Politics, Foreign Policy, Current Events and Occasional Outbursts Lacking Couth

Monday, February 02, 2009

Iran's Revolution Turns 30

Thirty years ago yesterday Ayatollah Ruholla Khomeini disembarked from a 767, ended fifteen years of exile from Iran and drove the first nails into the coffin of two and one half milennia of Persian monarchy (the final nails would come about in April.)

Khomeini stepped from the belly of a jet and into the adoration of the masses who'd collectively turned against his arch nemesis, Mohammed Reza Shah Pahlavi, and into the power vacuum left behind by the ailing (politically and physically) Shah's departure the previous month. The revolting masses; nationalists, socialists, Shia clergy, looked to Khomeini and the constitution he'd penned during exile as deliverance from the Shahs scandalous corruption and ill fated White Revolution. An effort of modernization that utilized the brutal measures of SAVAK secret police to repress Iran's Islamic ideals, political opposition and deliver Iran to the pinnacle of modernity and pro-Western standards.

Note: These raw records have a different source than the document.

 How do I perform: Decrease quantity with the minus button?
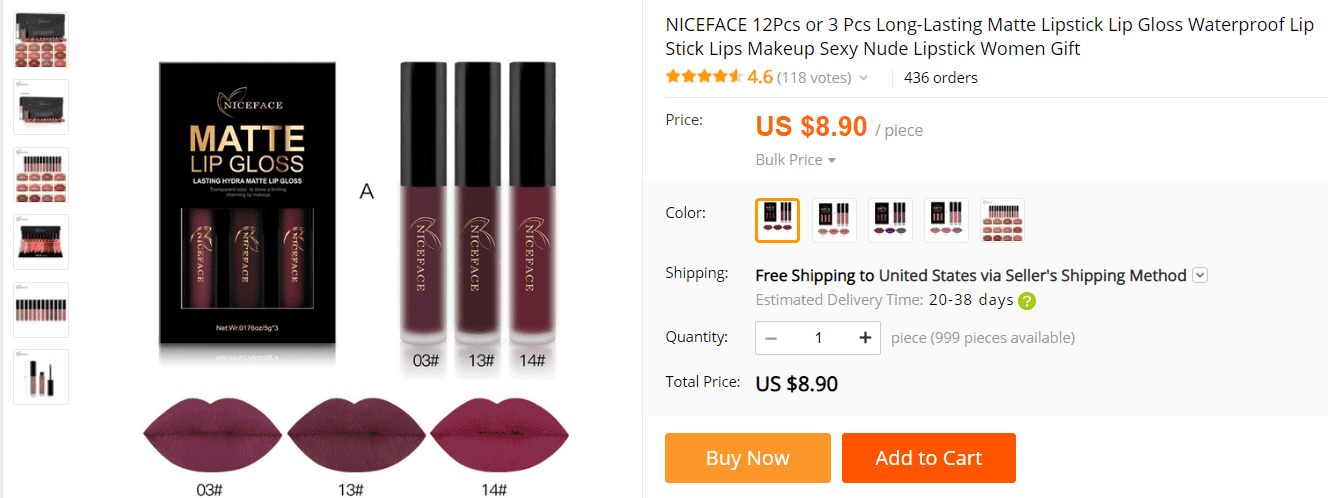click(771, 338)
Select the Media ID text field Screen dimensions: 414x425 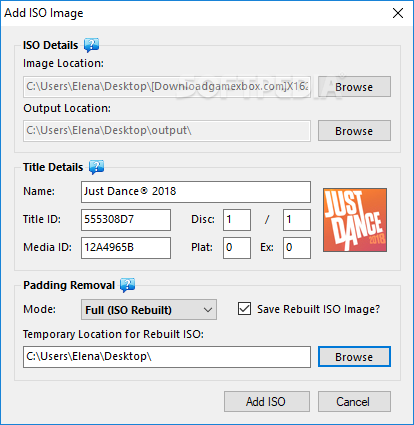[126, 248]
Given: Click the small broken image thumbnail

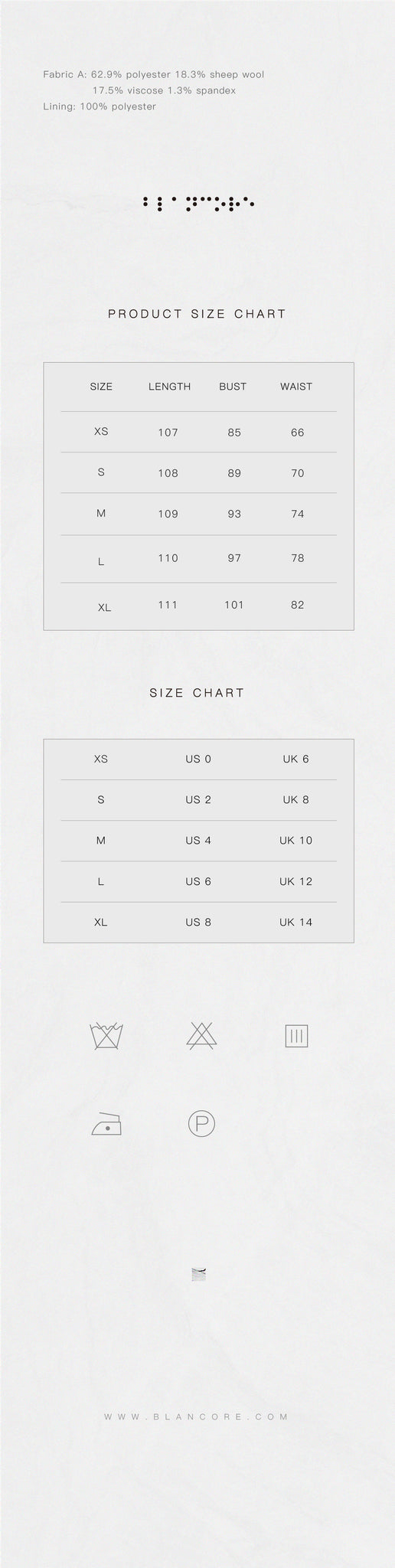Looking at the screenshot, I should 198,1274.
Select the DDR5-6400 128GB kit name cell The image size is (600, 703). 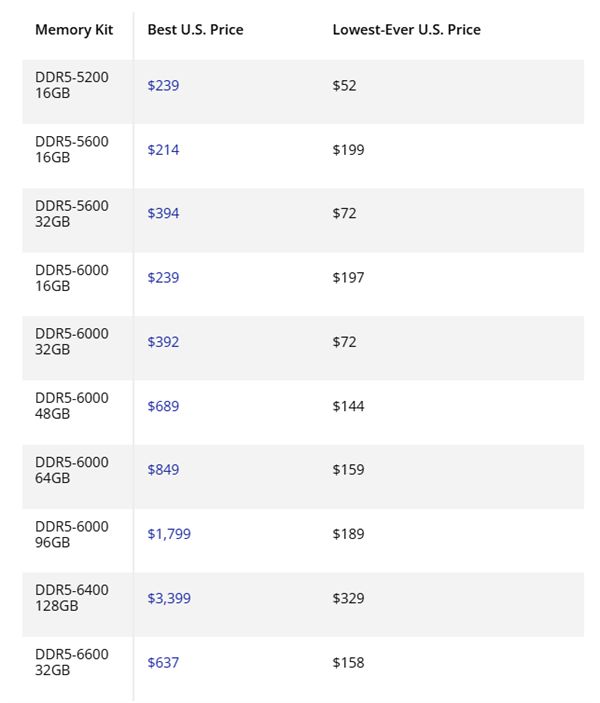[72, 598]
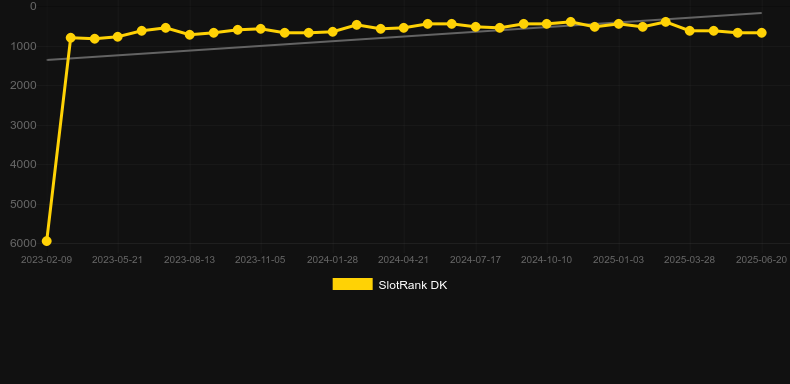The height and width of the screenshot is (384, 790).
Task: Click the yellow SlotRank DK legend swatch
Action: 352,284
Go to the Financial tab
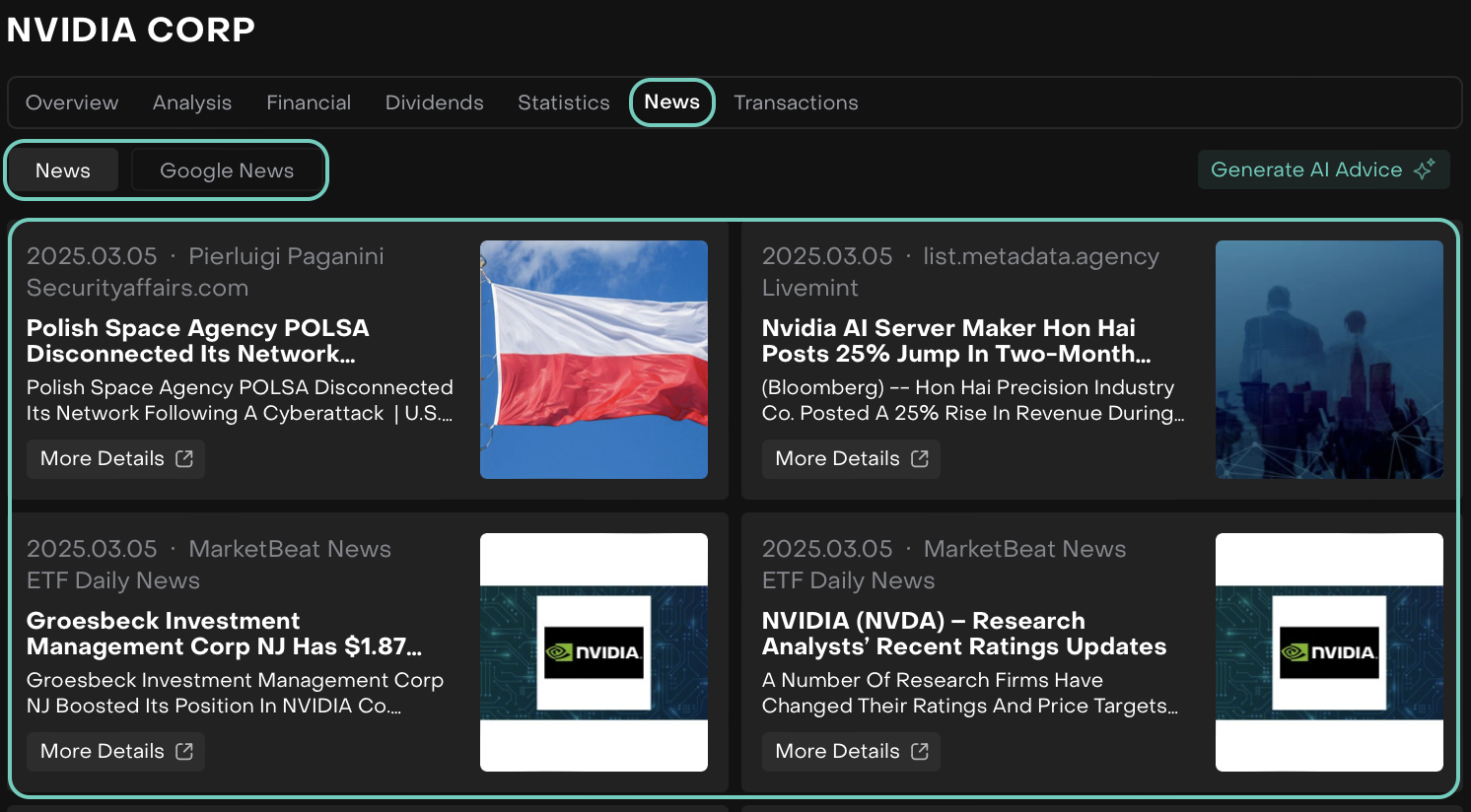Screen dimensions: 1471x812 (x=309, y=102)
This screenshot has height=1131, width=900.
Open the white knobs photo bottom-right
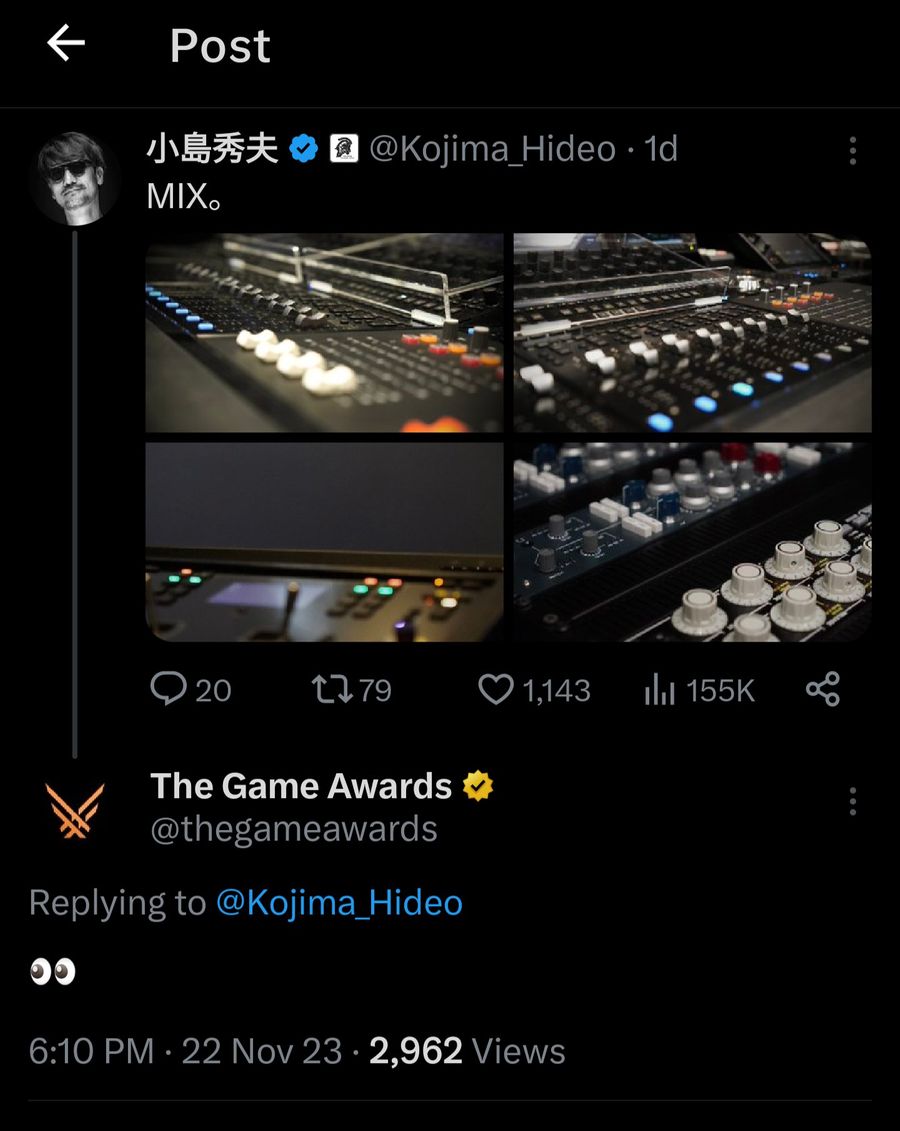click(x=691, y=539)
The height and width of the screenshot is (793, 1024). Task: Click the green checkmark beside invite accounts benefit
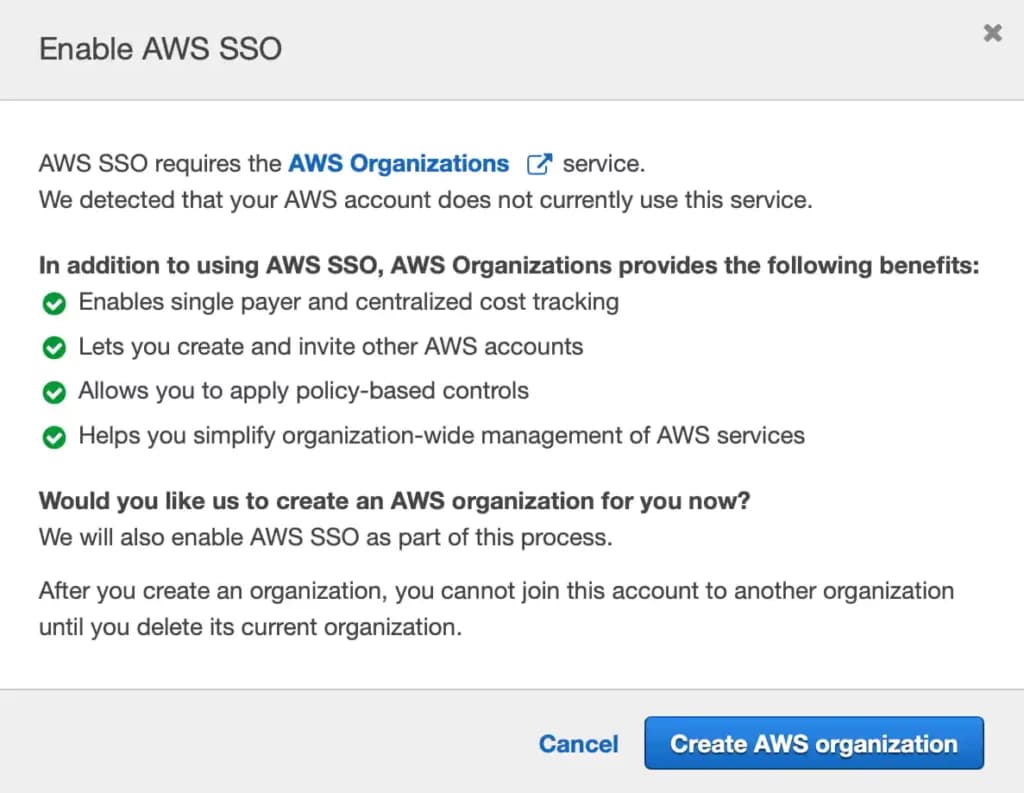coord(54,349)
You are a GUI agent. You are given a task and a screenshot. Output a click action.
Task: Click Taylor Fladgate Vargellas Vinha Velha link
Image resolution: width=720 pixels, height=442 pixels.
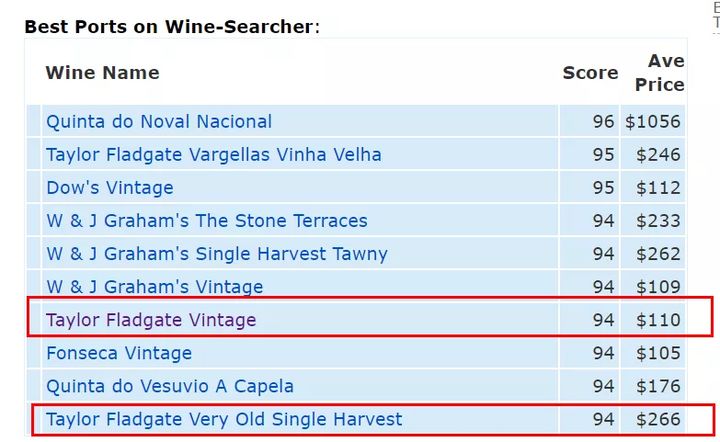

On April 1st, 1979 the masses gleefully passed a referendum that designated their homeland the Islamic Republic of Iran and there was much rejoicing... For a little while. And then it was quickly realized that the brutality of the SAVAK was to not quite eradicated, rather replaced with a more stringent, fundamentalist version of brutality that seemed an echo of the Shah's oppression as it targeted secular remnants of the Shah and other opposition. This bit of the second article of Iran's constitution; negation of all forms of oppression, both the infliction of and the submission to it, and of dominance, both its imposition and its acceptance, took a back seat to consolidation of power behind first, the supreme leader, Khomeini and next the oversight of the clergy.

Iran maintained a parliamentary process for popular elections but that process was and continues to be filtered by the oversight of a theocratic board of censorship (the Guardian Council) that decides who can or cannot run in popular elections. Yes, the people have a voice but Iran's political institution is hardly driven by the engine of democracy though elected leaders (prominently, president Mohammad Khatami) have had a substantial (if subsequently reversed) effect on Iran's domestic situation and geo-political message.

Read about and get to know Iran. Beyond the fiery rhetoric of it's current, unpopular president it is a keystone for; resolution to the Israel/Palestinian conflict, political stability in Iraq and a resolution to the worrisome theater of war in Afghanistan.


Ymarsakar said...

Those who supported Khomeini and were against the Shah, also left Vietnam to be destroyed by mass murder, purges, and re-education camps.

Although, technically, Carter helped defeat the Soviets in Afghanistan, creating whatever blowback results the Left keeps harping about, not the CIA.

Jay@Soob said...

Are you referring to American support of Khomeini?

Could you specify what the blowback entailed?